Un’idea folle e, forse, irrealizzabile. Ma Filippo Berta ha deciso di provarci e il suo progetto “One by one” sta già facendo il giro del mondo. Obiettivo: contare tutte le spine dei fili metallici di recinzione che ancora oggi creano divisioni e polarizzazioni geopolitiche e culturali in diversi Stati nel pianeta: Slovenia, Croazia, Ungheria, Serbia, Macedonia, Grecia, Turchia, Corea, Messico e Stati Uniti.
In “One by one” Filippo Berta coinvolge in prima persona le comunità che vivono presso i confini segnati da fili spinati: ciascun residente diventa un performer invitato a contare a voce e nella propria lingua le singole spine. Il semplice gesto del conteggio smaschera le disarmonie sociali indotte e provocate dalle logiche di confinamento ed esclusione che costruiscono frontiere ideologiche impedendo la naturale socialità umana.
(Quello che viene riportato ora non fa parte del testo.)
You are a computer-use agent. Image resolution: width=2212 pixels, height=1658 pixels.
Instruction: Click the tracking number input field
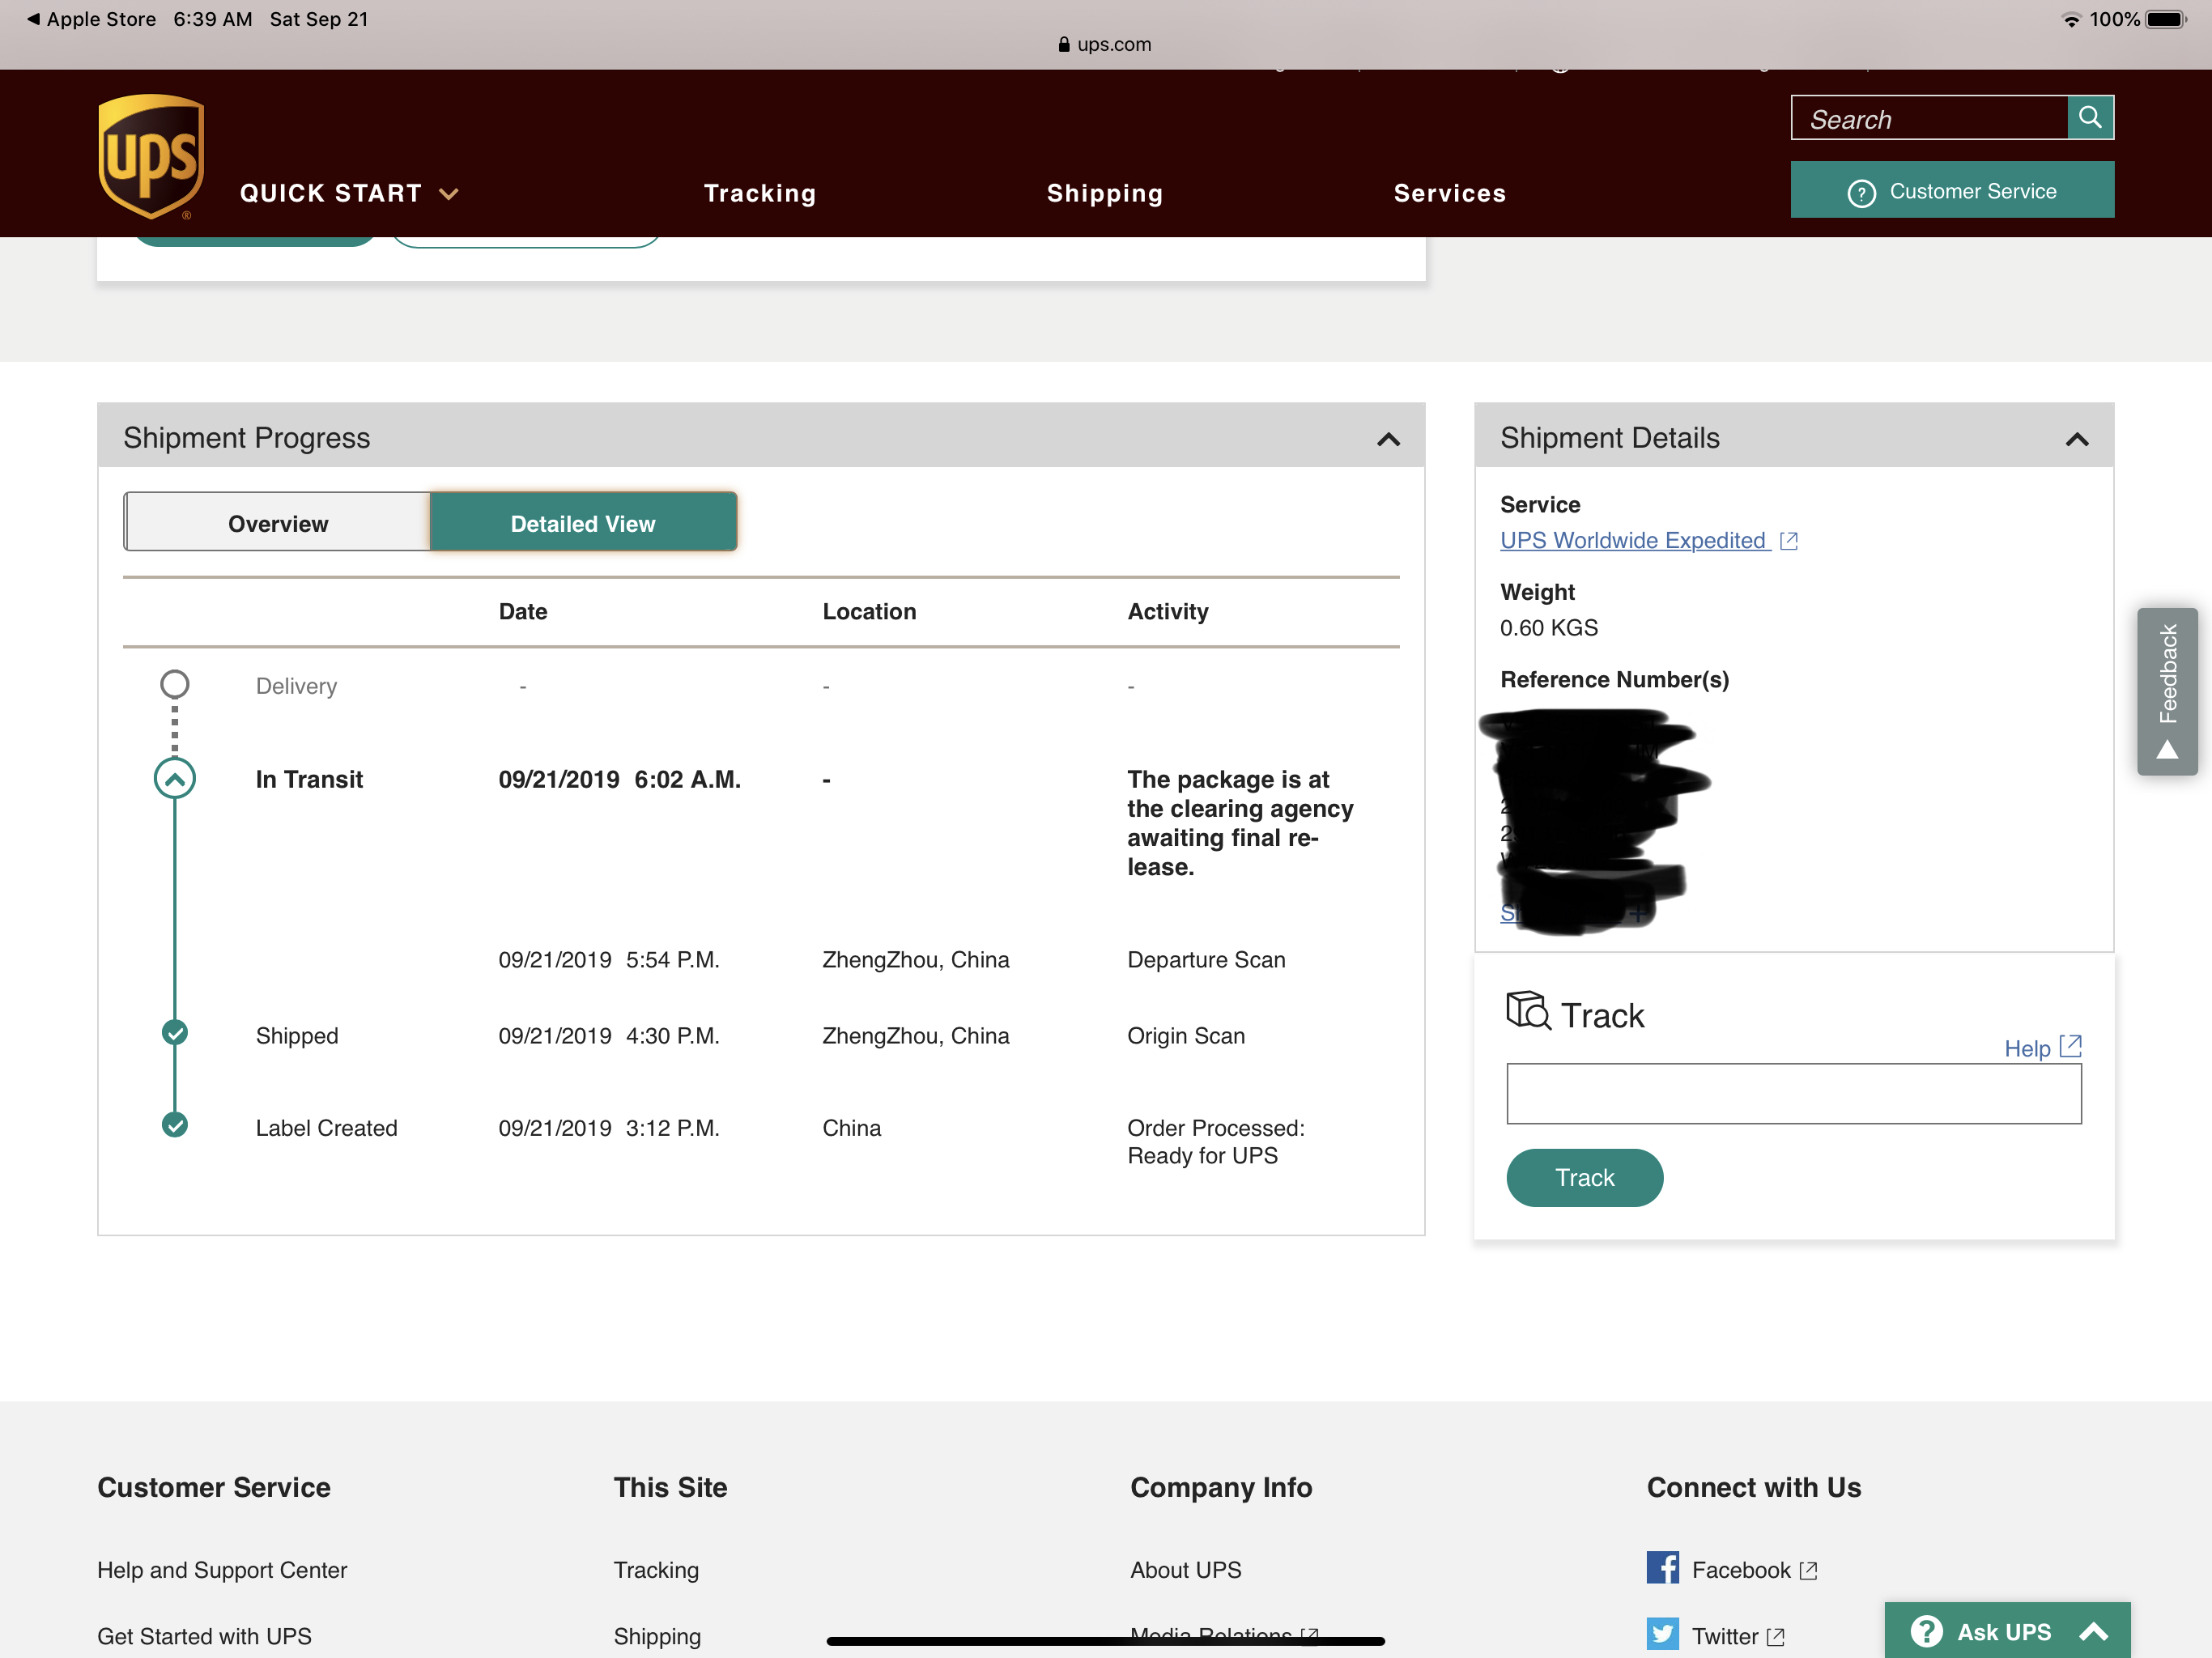pyautogui.click(x=1793, y=1093)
Dall’unione delle singole azioni di conteggio delle spine lungo i confini nascerà una video installazione in grado di restituire la coralità di molti popoli, le loro lingue, la loro cultura, i loro paesaggi e il loro immaginario. Al fine di rispondere alla natura mobile del progetto, la mostra “One by one” sarà itinerante: nel 2020, il progetto sarà presentato presso Sapienza Università di Roma e poi presso Nomas Foundation.
Proprio la galleria romana, fresca vincitrice della quinta edizione del bando Italian Council 2019 e del Montblanc Arts Patronage Awards 2019, è promotrice dell’iniziativa, ideata dalla Direzione Generale Arte e Architettura contemporanee e Periferie urbane (DGAAP) del Ministero per i Beni e le Attività Culturali.